From 09cd9270ea52e0f9851528e8ed028073f96b3c34 Mon Sep 17 00:00:00 2001
From: NeilBrown <neilb@suse.de>
Date: Fri, 23 Dec 2011 09:56:55 +1100
Subject: md/linear: fix hot-add of devices to linear arrays.

commit d70ed2e4fafdbef0800e73942482bb075c21578b
broke hot-add to a linear array.
After that commit, metadata if not written to devices until they
have been fully integrated into the array as determined by
saved_raid_disk.  That patch arranged to clear that field after
a recovery completed.

However for linear arrays, there is no recovery - the integration is
instantaneous.  So we need to explicitly clear the saved_raid_disk
field.

Signed-off-by: NeilBrown <neilb@suse.de>
---
 drivers/md/linear.c | 1 +
 1 file changed, 1 insertion(+)

diff --git a/drivers/md/linear.c b/drivers/md/linear.c
index c3273efd08c..627456542fb 100644
--- a/drivers/md/linear.c
+++ b/drivers/md/linear.c
@@ -230,6 +230,7 @@ static int linear_add(struct mddev *mddev, struct md_rdev *rdev)
 		return -EINVAL;
 
 	rdev->raid_disk = rdev->saved_raid_disk;
+	rdev->saved_raid_disk = -1;
 
 	newconf = linear_conf(mddev,mddev->raid_disks+1);
 
-- 
cgit v1.2.3


From 30d7a4836847bdb10b32c78a4879d4aebe0f193b Mon Sep 17 00:00:00 2001
From: NeilBrown <neilb@suse.de>
Date: Fri, 23 Dec 2011 09:57:00 +1100
Subject: md/raid5: ensure correct assessment of drives during degraded
 reshape.

While reshaping a degraded array (as when reshaping a RAID0 by first
converting it to a degraded RAID4) we currently get confused about
which devices are in_sync.  In most cases we get it right, but in the
region that is being reshaped we need to treat non-failed devices as
in-sync when we have the data but haven't actually written it out yet.

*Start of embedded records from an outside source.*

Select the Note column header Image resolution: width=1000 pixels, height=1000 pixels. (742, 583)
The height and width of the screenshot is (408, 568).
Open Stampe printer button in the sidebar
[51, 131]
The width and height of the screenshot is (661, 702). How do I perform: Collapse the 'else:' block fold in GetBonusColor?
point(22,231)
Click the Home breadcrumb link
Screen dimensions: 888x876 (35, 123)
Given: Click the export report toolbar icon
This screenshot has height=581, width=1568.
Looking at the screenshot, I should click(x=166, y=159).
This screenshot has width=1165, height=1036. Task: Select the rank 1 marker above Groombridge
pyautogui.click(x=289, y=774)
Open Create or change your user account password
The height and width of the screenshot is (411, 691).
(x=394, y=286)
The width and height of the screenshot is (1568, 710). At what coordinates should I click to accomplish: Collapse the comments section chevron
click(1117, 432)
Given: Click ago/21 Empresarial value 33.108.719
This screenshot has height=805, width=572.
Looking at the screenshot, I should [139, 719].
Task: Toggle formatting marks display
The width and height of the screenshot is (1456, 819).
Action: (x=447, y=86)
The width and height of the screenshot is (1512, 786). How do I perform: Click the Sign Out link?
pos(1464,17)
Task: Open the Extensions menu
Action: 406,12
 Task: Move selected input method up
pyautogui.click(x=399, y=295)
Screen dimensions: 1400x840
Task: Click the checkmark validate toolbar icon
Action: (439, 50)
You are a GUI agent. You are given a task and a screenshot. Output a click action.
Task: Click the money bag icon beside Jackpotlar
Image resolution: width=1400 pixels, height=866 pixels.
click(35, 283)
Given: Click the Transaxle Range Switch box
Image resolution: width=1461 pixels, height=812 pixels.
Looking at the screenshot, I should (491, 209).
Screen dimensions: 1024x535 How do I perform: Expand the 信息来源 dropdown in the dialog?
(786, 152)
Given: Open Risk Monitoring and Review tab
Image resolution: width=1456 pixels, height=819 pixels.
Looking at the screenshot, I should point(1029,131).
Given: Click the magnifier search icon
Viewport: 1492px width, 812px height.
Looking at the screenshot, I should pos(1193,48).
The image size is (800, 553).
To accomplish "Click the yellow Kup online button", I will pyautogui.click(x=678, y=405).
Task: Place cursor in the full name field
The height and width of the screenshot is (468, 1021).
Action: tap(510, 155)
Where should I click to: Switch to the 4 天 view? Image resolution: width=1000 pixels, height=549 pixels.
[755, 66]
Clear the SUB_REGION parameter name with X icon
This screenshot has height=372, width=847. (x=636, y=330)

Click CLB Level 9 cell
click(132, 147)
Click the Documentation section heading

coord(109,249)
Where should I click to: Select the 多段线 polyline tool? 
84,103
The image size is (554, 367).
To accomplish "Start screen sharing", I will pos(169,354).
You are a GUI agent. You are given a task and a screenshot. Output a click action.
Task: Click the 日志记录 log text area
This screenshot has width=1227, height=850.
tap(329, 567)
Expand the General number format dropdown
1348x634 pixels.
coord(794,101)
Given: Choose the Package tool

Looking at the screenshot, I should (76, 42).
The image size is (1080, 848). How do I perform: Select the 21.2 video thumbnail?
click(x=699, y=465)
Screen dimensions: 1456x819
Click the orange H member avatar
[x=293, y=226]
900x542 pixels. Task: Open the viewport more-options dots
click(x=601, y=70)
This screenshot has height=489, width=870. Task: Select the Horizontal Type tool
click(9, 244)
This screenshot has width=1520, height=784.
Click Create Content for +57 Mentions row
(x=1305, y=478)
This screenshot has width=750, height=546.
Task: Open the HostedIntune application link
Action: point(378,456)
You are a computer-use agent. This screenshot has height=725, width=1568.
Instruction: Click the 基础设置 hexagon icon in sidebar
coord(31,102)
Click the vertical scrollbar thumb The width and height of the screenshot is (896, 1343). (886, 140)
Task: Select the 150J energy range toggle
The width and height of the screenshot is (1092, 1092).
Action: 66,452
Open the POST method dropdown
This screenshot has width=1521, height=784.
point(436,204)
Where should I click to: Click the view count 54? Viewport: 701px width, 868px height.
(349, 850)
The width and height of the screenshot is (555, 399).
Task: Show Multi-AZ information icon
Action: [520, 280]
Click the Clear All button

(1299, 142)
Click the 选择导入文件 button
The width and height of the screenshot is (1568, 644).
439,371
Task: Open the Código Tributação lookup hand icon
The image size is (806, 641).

Reported-by: Adam Kwolek <adam.kwolek@intel.com>
Signed-off-by: NeilBrown <neilb@suse.de>
---
 drivers/md/raid5.c | 14 ++++++++++----
 1 file changed, 10 insertions(+), 4 deletions(-)

diff --git a/drivers/md/raid5.c b/drivers/md/raid5.c
index 31670f8d6b6..858fdbb7eb0 100644
--- a/drivers/md/raid5.c
+++ b/drivers/md/raid5.c
@@ -3065,11 +3065,17 @@ static void analyse_stripe(struct stripe_head *sh, struct stripe_head_state *s)
 			}
 		} else if (test_bit(In_sync, &rdev->flags))
 			set_bit(R5_Insync, &dev->flags);
-		else {
+		else if (sh->sector + STRIPE_SECTORS <= rdev->recovery_offset)
 			/* in sync if before recovery_offset */
-			if (sh->sector + STRIPE_SECTORS <= rdev->recovery_offset)
-				set_bit(R5_Insync, &dev->flags);
-		}
+			set_bit(R5_Insync, &dev->flags);
+		else if (test_bit(R5_UPTODATE, &dev->flags) &&
+			 test_bit(R5_Expanded, &dev->flags))
+			/* If we've reshaped into here, we assume it is Insync.
+			 * We will shortly update recovery_offset to make
+			 * it official.
+			 */
+			set_bit(R5_Insync, &dev->flags);
+
 		if (rdev && test_bit(R5_WriteError, &dev->flags)) {
 			clear_bit(R5_Insync, &dev->flags);
 			if (!test_bit(Faulty, &rdev->flags)) {
-- 
cgit v1.2.3


From 60fc13702a1b35118c1548e9c257fa038cecb658 Mon Sep 17 00:00:00 2001
From: NeilBrown <neilb@suse.de>
Date: Fri, 23 Dec 2011 09:57:19 +1100
Subject: md: don't give up looking for spares on first failure-to-add

Before performing a recovery we try to remove any spares that
might not be working, then add any that might have become relevant.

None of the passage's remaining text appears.